Pharo By Example - 第十四章集合（Collections）

2024-10-24 16:38 by farmCoder

为了充分利用集合类，读者至少需要了解存在的各种集合及其共性和差异。这就是本章的内容。

集合类形成了一个松散定义的 Collection 和 Stream 的通用子类群。其中一些子类，如 Bitmap 或 CompiledMethod，是为系统其他部分或应用程序中的使用而设计的专用类，因此未被系统组织归类为集合。

在本章中，我们使用术语 集合层次结构 来表示 Collection 及其子类，这些子类也在标记为 Collections-* 的包中。我们使用术语 流层次结构 来表示 Stream 及其子类，这些子类也在 Collections-Streams 包中。

在本章中，我们主要关注图14-1所示的collection类子集。流会在专门的章节中介绍。

Pharo 默认提供了一套良好的集合。此外，项目 Containers（可在 http://www.github.com/Pharo-Containers/ 获取）提供了替代实现或新的集合和数据结构。

让我们从关于 Pharo 集合设计的一个重要点开始。它们的 API 大量使用高阶函数：因此，虽然我们可以像在旧 Java 中使用 for 循环，但大多数情况下 Pharo 开发者会使用基于高阶函数的迭代器风格。

Object
  └─ Collection
       ├─ Bag
       ├─ SequenceableCollection
       │   ├─ LinkedList
       │   ├─ Interval
       │   ├─ OrderedCollection
       │   │    └─ SortedCollection
       │   └─ ArrayedCollection
       │        ├─ Array
       │        ├─ String
       │        │    ├─ ByteString
       │        │    └─ Symbol
       │        └─ Text
       └─ HashedCollection
            ├─ Set
            │    ├─ IdentitySet
            │    └─ PluggableSet
            └─ Dictionary
                 ├─ IdentityDictionary
                 ├─ PluggableDictionary
                 └─ KeyedTree

图 14-1

14.1 高阶函数

使用高阶函数而不是针对 Collection 的单个元素编程是提高程序抽象级别的重要方法。
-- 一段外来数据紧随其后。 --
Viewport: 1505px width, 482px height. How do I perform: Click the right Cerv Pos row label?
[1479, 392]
Lisp 函数 map 就是这种风格的一个早期例子，它对列表的每个元素应用一个参数函数，并返回一个包含结果的新列表。在 Smalltalk 的基础上，Pharo 采用了这种基于 Collection 的高阶编程作为核心原则。现代函数式编程语言，如 ML 和 Haskell，已经追随了 Smalltalk 的脚步。
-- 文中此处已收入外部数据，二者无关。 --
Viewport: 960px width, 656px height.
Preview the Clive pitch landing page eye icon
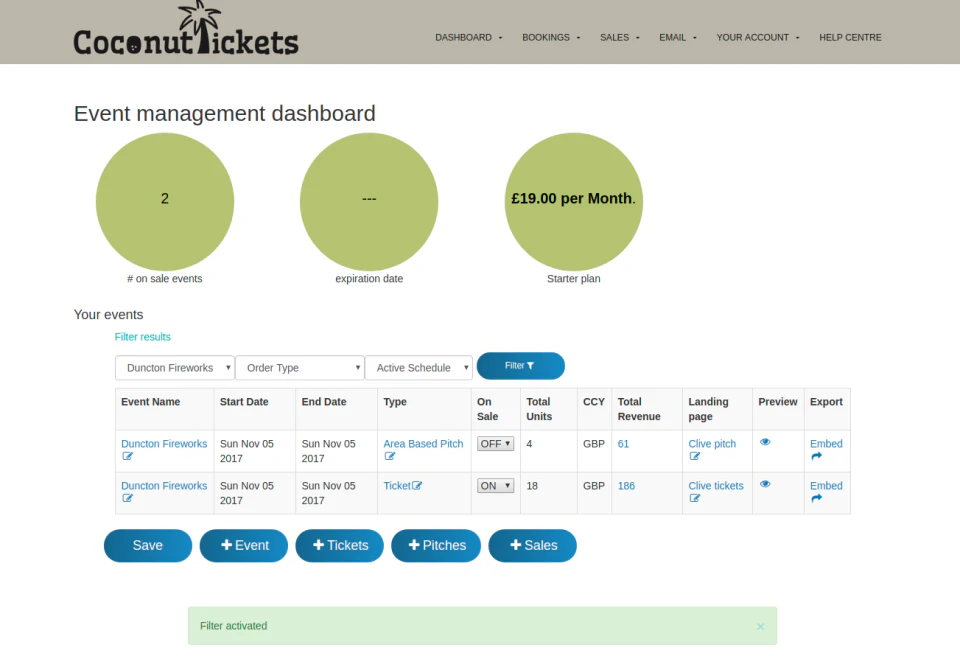click(x=766, y=441)

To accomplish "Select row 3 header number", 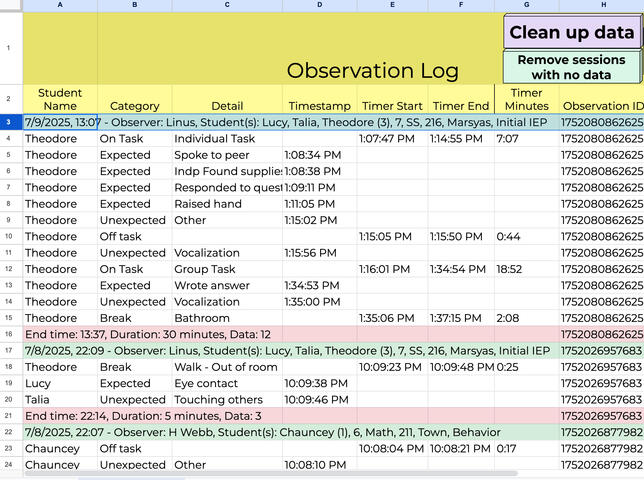I will point(10,122).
为什么这是个好主意？让我们假设你有一个包含学生集合的数据结构，并希望对符合某些标准的所有学生执行某些操作。使用命令式语言的程序员马上会使用循环，但Pharo程序员会这样写：

students
  select: [ :each | each gpa < threshold ]
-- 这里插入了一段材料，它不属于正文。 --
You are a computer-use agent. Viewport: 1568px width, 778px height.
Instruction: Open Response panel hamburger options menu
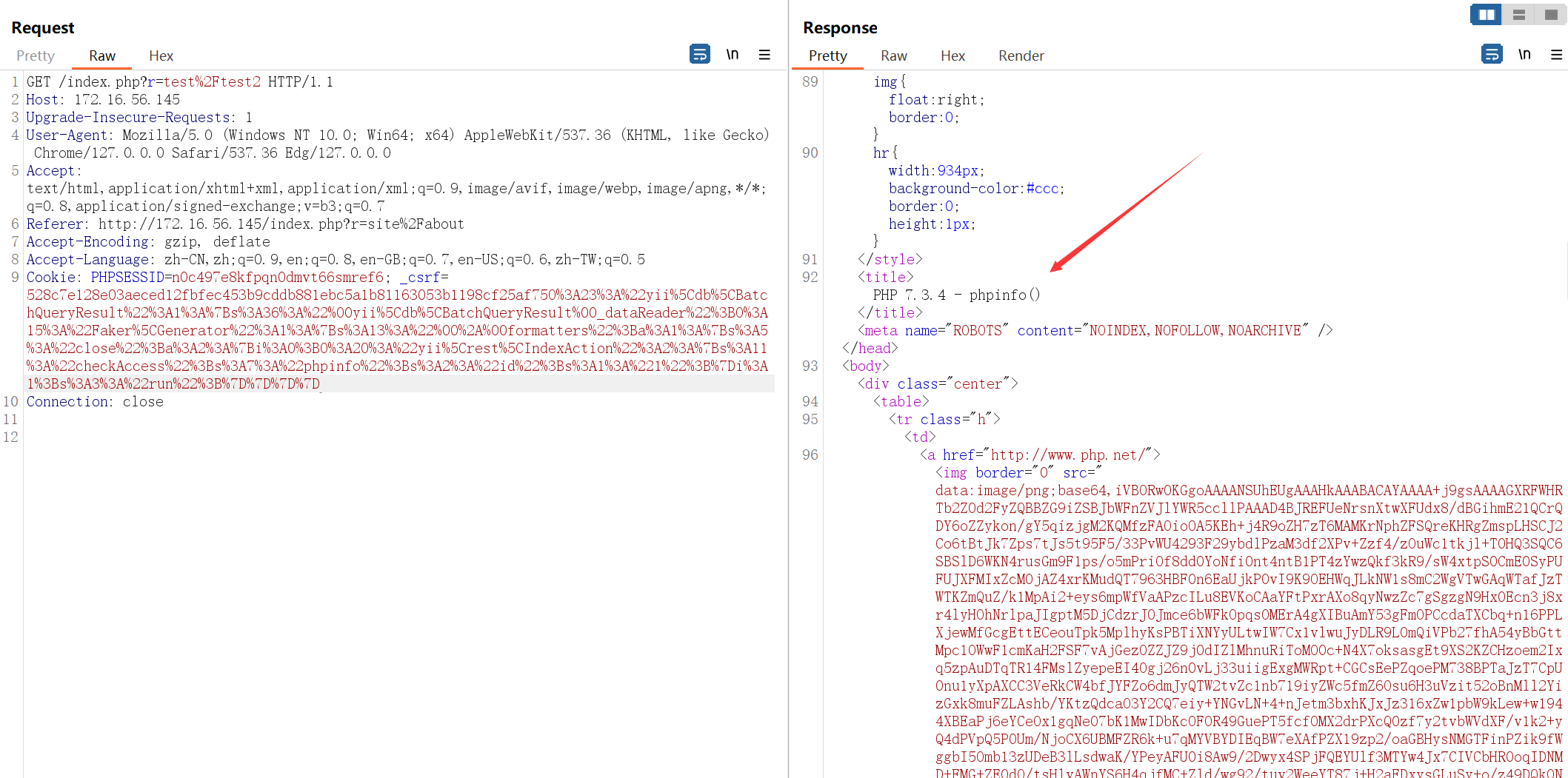1556,55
此表达式返回一个新集合，其中包含 students 中那些使块（括号内的函数）返回 true 的元素。该块可以被视为定义匿名函数 x. x gpa < threshold 的 lambda 表达式。这段代码具有特定领域查询语言的简洁性和优雅性。

Pharo中的所有Collection都可以理解消息select:。不需要确定学生数据结构是数组还是链表。注意，这与使用循环相当不同，在构造循环之前，必须知道students是数组还是链表。

在Pharo中，当谈及collection时，如果没有更具体地说明collection的类型，就意味着该对象支持定义良好的协议，用于测试成员关系和枚举元素。所有collection都理解testing（测试）消息includes:，isEmpty和occurrencesOf:。所有collection都理解enumeration（枚举）消息do:, select:, reject:(与select:相反)，collect:（类似于Lisp的map）,detect:ifNone, inject:into:（执行左折叠）等等。正是这种协议的无处不在，以及它的多样性，使得它如此强大。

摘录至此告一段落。